Data from: Invertebrate community response to fire and rodent activity in the Mojave and Great Basin Deserts
Day, Joshua D. et al. (2019), Data from: Invertebrate community response to fire and rodent activity in the Mojave and Great Basin Deserts, Dryad, Dataset, https://doi.org/10.5061/dryad.m171n70
Recent increases in the frequency and size of desert wildfires bring into question the impacts of fire on desert invertebrate communities. Furthermore, consumer communities can strongly impact invertebrates through predation and top‐down effects on plant community assembly. We experimentally applied burn and rodent exclusion treatments in a full factorial design at sites in both the Mojave and Great Basin deserts to examine the impact that fire and rodent consumers have on invertebrate communities. Pitfall traps were used to survey invertebrates from April through September 2016 to determine changes in abundance, richness, and diversity of invertebrate communities in response to fire and rodent treatments.
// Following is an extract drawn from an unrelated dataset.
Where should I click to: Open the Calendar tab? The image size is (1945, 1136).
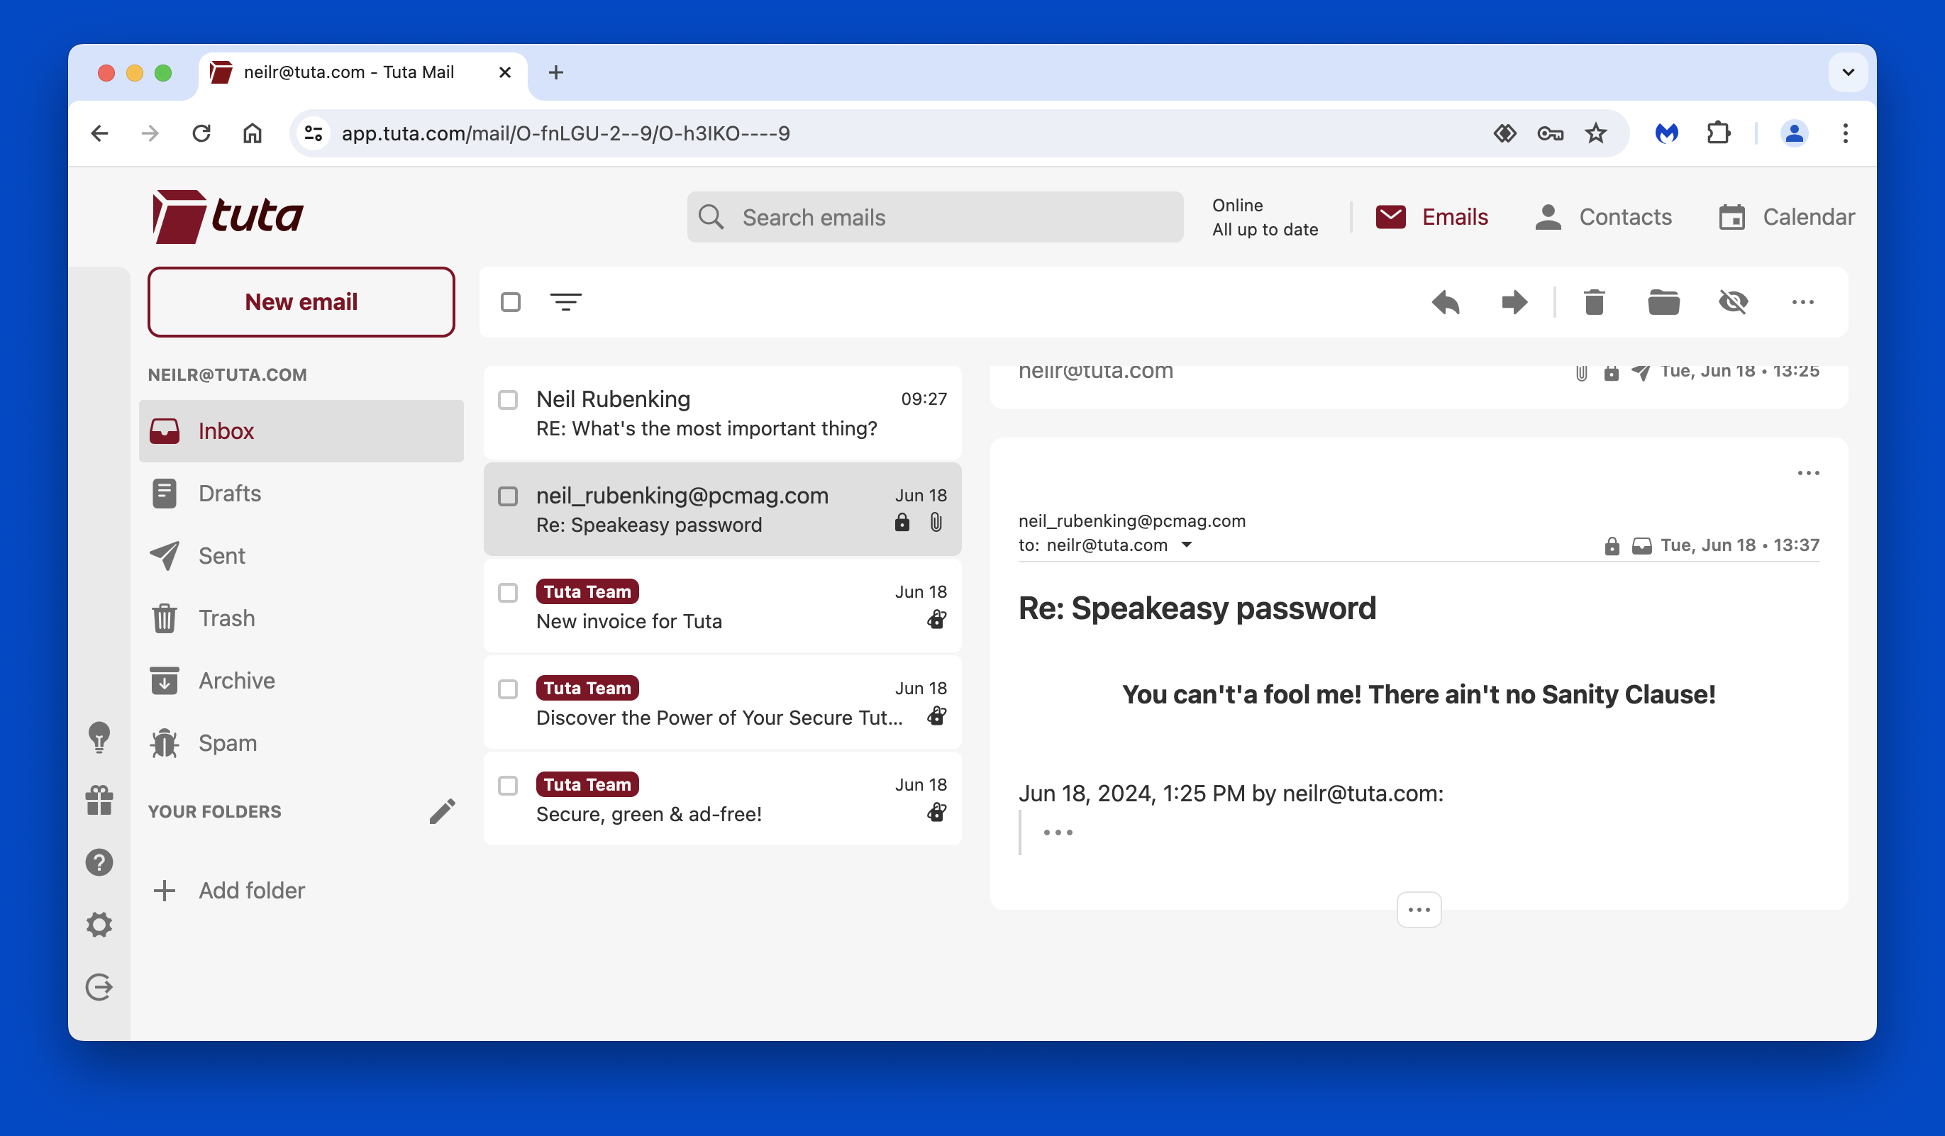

Generally speaking, rodent exclusion had very little effect on invertebrate abundance or ant abundance, richness or diversity. The one exception was ant abundance, which was higher in rodent access plots than in rodent exclusion plots in June 2016, but only at the Great Basin site. Fire had little effect on the abundances of invertebrate groups at either desert site, with the exception of a negative effect on flying‐forager abundance at our Great Basin site. However, fire reduced ant species richness and Shannon's diversity at both desert sites. Fire did appear to indirectly affect ant community composition by altering plant community composition. Structural equation models suggest that fire increased invasive plant cover, which negatively impacted ant species richness and Shannon's diversity, a pattern that was consistent at both desert sites. These results suggest that invertebrate communities demonstrate some resilience to fire and invasions but increasing fire and spread of invasive due to invasive grass fire cycles may put increasing pressure on the stability of invertebrate communities.